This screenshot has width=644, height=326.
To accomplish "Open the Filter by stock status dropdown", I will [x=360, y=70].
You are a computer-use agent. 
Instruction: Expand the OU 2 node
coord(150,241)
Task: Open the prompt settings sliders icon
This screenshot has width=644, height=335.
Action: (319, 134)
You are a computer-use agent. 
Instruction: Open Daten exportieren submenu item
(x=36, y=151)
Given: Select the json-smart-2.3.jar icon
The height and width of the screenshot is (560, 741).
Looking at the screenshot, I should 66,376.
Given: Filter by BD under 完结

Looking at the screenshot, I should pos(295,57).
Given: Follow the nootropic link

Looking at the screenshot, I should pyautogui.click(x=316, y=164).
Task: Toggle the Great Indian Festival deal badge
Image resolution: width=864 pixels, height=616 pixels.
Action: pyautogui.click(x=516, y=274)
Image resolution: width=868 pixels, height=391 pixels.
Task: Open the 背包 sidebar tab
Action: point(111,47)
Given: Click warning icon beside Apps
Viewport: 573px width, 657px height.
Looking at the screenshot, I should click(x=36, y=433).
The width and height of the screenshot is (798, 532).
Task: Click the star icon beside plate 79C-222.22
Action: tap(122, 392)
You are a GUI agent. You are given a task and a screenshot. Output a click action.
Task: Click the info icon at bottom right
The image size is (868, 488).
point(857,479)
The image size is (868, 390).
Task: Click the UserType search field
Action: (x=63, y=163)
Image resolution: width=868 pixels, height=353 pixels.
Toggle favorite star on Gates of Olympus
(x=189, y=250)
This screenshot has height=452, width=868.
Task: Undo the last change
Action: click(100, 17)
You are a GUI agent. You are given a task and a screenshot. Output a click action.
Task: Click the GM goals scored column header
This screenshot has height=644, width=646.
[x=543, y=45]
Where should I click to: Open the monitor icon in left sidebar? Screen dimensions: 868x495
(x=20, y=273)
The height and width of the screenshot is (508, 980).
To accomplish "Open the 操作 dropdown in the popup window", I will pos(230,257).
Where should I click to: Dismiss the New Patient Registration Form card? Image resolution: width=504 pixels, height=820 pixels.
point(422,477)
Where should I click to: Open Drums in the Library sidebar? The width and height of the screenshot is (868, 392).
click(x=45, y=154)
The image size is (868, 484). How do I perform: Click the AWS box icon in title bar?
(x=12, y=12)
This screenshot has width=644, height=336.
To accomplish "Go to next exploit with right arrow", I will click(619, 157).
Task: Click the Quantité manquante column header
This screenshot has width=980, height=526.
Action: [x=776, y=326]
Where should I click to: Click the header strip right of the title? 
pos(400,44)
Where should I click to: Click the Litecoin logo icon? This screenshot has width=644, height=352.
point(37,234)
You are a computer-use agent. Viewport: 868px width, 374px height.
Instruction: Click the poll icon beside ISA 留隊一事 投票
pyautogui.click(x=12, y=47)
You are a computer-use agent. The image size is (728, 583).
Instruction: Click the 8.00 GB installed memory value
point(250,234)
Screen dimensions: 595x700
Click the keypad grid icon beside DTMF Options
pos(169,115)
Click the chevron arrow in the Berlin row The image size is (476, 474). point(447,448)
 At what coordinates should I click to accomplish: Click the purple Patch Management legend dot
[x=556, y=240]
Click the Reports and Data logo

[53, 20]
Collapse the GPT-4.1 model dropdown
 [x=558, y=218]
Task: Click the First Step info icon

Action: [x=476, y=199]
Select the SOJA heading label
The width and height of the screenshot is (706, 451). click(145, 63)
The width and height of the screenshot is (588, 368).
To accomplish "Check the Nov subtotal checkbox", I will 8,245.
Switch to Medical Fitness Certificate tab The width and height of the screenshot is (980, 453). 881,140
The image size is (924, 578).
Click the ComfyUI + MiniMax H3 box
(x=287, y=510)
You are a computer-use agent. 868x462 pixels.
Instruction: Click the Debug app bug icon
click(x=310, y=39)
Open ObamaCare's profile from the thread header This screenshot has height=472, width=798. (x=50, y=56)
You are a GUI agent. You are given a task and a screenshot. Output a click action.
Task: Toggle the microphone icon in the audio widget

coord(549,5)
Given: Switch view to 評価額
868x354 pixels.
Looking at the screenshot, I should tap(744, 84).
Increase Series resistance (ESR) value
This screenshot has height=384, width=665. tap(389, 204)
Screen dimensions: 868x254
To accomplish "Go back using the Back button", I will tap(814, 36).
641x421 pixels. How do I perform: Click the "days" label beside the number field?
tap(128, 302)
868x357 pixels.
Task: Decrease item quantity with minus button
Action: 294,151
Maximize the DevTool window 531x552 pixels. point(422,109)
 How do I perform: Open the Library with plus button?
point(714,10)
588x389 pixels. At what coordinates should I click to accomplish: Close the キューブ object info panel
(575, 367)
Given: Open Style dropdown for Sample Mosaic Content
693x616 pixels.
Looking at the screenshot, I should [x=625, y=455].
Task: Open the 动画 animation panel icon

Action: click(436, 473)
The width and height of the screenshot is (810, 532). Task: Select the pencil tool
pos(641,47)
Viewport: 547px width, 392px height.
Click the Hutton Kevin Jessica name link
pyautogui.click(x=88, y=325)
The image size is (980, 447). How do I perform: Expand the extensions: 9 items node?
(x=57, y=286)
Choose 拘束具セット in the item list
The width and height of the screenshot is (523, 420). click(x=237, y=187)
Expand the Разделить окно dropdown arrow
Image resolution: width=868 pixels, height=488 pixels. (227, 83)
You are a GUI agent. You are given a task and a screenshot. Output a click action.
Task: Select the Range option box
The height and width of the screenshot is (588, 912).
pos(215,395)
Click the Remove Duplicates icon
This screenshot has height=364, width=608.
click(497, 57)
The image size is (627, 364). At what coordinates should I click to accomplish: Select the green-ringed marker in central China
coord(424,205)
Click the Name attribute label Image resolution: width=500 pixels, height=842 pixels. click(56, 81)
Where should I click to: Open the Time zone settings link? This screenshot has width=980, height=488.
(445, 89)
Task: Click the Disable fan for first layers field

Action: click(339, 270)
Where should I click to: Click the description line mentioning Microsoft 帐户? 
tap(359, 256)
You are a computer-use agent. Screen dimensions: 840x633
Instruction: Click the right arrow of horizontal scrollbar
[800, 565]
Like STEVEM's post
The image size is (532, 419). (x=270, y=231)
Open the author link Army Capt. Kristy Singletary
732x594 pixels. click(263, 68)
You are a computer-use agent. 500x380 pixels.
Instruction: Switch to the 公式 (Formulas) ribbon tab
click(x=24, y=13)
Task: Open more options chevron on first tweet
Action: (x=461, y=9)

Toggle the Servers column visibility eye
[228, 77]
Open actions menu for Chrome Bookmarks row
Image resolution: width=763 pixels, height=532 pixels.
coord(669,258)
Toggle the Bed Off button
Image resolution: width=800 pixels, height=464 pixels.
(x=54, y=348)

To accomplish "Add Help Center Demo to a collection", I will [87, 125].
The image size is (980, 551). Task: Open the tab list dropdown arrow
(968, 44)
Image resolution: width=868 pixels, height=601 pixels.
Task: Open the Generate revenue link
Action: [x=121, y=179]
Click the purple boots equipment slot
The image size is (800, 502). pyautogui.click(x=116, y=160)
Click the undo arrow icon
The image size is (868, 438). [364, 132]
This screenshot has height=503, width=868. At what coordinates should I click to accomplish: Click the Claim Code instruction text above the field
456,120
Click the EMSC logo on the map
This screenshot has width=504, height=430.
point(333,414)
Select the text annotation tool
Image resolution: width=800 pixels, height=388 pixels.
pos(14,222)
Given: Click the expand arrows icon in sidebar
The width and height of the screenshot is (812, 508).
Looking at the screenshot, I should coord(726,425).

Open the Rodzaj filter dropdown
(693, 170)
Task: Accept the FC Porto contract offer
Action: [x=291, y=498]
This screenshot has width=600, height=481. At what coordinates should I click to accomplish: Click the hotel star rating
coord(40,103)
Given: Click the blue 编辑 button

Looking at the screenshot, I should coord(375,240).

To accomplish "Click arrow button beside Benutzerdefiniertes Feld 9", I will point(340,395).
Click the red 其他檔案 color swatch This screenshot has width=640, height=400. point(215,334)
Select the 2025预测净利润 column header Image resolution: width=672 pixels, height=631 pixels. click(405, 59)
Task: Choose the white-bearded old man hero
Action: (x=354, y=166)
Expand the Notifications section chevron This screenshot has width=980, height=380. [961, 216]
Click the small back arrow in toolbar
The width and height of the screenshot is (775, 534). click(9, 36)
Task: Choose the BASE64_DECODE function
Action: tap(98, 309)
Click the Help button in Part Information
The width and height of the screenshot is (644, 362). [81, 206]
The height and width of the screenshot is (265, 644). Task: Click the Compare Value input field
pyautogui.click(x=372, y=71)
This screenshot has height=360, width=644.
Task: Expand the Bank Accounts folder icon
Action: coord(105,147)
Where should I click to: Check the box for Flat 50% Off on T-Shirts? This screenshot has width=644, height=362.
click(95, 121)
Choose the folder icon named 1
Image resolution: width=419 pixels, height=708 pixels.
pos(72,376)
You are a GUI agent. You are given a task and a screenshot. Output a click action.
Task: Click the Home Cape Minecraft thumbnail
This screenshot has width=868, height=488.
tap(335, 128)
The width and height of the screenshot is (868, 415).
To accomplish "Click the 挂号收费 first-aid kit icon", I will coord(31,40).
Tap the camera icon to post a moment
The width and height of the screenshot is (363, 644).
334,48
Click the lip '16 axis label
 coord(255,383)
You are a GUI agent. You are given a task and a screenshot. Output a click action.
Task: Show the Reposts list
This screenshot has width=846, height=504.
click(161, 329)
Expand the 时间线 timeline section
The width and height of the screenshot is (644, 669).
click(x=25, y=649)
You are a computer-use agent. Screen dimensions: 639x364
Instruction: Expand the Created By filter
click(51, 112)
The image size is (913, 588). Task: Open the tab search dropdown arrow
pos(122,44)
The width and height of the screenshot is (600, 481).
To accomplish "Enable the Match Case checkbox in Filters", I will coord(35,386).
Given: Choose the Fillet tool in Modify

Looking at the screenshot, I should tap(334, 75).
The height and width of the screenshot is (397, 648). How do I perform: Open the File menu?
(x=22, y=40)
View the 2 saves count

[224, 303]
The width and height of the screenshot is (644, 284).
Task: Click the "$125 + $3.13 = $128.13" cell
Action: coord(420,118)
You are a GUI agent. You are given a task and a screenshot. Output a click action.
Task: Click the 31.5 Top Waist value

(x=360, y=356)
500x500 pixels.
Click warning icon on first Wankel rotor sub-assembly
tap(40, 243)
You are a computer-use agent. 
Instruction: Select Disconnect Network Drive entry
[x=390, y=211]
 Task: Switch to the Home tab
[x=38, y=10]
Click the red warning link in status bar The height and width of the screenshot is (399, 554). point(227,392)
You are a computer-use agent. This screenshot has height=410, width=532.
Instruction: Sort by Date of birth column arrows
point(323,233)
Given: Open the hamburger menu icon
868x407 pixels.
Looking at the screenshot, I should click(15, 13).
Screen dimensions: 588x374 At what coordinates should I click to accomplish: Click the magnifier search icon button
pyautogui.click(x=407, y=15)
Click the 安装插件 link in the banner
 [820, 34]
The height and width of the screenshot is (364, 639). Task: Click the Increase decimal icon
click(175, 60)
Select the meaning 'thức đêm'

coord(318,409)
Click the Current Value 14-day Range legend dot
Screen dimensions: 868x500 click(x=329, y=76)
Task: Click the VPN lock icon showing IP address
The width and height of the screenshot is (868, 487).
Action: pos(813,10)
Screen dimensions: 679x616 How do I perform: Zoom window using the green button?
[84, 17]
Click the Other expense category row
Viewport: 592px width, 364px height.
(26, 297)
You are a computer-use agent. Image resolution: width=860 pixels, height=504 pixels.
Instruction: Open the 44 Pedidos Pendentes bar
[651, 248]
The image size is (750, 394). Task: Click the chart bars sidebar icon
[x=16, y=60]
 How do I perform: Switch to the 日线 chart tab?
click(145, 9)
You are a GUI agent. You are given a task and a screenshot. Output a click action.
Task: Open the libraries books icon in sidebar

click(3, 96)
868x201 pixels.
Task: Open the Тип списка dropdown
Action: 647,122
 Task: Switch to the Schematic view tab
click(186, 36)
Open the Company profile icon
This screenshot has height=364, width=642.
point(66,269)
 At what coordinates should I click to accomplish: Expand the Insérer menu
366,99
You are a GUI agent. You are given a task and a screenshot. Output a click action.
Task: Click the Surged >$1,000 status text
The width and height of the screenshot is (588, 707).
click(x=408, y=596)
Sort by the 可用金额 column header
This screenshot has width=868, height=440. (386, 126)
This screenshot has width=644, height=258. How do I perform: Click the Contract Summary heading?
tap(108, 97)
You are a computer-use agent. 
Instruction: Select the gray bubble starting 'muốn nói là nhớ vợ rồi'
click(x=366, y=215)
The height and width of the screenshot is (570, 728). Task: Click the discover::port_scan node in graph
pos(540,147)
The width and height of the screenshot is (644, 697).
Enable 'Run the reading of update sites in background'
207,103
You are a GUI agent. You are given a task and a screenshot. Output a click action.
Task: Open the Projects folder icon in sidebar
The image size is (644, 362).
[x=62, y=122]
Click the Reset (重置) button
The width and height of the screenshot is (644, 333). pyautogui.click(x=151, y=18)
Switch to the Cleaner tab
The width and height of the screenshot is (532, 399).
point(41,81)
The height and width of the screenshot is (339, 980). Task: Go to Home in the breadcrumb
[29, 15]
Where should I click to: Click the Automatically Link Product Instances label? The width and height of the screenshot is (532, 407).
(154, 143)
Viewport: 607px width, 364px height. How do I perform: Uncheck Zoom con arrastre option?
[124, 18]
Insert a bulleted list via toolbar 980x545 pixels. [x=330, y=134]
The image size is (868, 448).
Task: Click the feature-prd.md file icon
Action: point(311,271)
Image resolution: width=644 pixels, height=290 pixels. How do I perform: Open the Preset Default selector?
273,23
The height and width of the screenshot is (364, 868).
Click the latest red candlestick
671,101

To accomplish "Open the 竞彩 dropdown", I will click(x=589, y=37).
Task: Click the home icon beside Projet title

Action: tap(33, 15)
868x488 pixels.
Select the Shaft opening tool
--------------------------------
* Exercise: Find the lines in the records that contain the word "computer", then copy every one of them.

* Result of the task:
You are a computer-use agent. 
You are a computer-use agent. 
You are a computer-use agent. Viewport: 868px width, 374px height.
You are a computer-use agent. The image size is (728, 583).
You are a computer-use agent. 868x462 pixels.
You are a computer-use agent. Screen dimensions: 840x633
You are a computer-use agent. 500x380 pixels.
You are a computer-use agent. Screen dimensions: 639x364
You are a computer-use agent. 
You are a computer-use agent. This screenshot has height=410, width=532.
You are a computer-use agent. Image resolution: width=860 pixels, height=504 pixels.
You are a computer-use agent. 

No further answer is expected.